Some years back Kerr and Hudson conducted an interview project with retirees with the intention of hearing a funny story here or there about their time in the service. Instead, many of the men broke down while retelling stories about runs. One man regretted not being able to say goodbye to a dying relative because he was on shift. Kerr doesn’t think there was one interview where someone didn’t cry.
For Hudson, it looked as if they had been carrying ghosts, and that at some point the cork came out.
* * *
In terms of the peer support program, Kerr said the trick is knowing when is the right time to intervene and try to help. As a battalion chief, he has to walk a fine line between being there for someone and giving them space until the situation deescalates.
“Trying to find a way to break those barriers down and open up that dialogue is almost as tough as trying to figure out when to use it,” he said. “A lot of times the humor side of it gets people talking and headed down a road to where they’re more willing to open up.”
As Moore attests, firefighters helping firefighters seems to be the best received, as they tend to communicate more when it’s to someone they feel knows where they’re coming from. If he were simply to bring in a doctor, he’d have a quiet room.
The crew members look out for each other. Over time they get to know their colleagues’ family histories and, with it, their personal triggers, like in the case of one firefighter who lost his son in a car accident. His crew kept him from responding to the call and later delivered the news instead of him hearing it from the coroner.
Humor can also be healing. In addition to checking in with each other, the men at headquarters take part in their fair share of familial teasing. Members of the crew lob light-hearted jabs at each other’s expense and engage in harmless pranks like putting hot sauce in someone’s Twinkie or hiding their sweatshirt in the freezer.
For firefighter Morran, it all comes down to comfort.

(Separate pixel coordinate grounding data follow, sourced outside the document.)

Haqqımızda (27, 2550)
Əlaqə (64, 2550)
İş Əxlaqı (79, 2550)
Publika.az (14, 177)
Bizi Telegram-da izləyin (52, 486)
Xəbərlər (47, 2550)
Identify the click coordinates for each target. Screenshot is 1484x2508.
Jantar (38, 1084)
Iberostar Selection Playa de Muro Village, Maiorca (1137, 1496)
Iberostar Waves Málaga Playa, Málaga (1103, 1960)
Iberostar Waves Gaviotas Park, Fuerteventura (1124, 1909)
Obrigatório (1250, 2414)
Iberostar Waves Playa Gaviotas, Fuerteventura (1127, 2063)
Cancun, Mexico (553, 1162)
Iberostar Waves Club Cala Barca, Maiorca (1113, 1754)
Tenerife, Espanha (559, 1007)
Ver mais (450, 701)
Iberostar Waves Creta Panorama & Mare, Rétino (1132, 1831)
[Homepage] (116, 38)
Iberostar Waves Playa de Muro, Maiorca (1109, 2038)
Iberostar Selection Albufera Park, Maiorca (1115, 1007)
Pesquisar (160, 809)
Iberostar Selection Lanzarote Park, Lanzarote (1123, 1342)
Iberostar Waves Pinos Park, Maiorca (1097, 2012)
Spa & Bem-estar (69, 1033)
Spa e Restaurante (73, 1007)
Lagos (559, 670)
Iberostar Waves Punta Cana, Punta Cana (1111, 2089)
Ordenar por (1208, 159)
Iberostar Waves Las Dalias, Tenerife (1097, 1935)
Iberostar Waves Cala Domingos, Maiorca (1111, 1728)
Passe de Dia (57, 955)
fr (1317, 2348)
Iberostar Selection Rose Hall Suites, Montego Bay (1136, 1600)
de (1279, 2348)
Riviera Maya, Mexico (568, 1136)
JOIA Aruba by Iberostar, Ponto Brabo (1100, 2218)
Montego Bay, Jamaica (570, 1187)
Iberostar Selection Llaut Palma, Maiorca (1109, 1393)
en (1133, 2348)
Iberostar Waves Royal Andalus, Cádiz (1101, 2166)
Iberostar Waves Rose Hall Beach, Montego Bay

“You want to work around people you can be comfortable with,” he said. “We try to make it as much a home as possible.”
Firefighter Vick Vollrath bakes on his days off and brings in treats to the station. Along with his staple of chocolate chip cookies and homemade cinnamon rolls, Vollrath makes a point to bake something for everybody’s birthday since they can’t always celebrate with their family at home.
“I try to take good care of these people," he said. "Because they take care of me.”
As Emerick would always say to new ambulance recruits, sometimes it just comes down to making the situation a little better because sometimes you can’t fix the whole problem.
Each day is a new day.
“Every day you have an opportunity to help,” he said. “And if you don’t have hope, you don’t have anything.”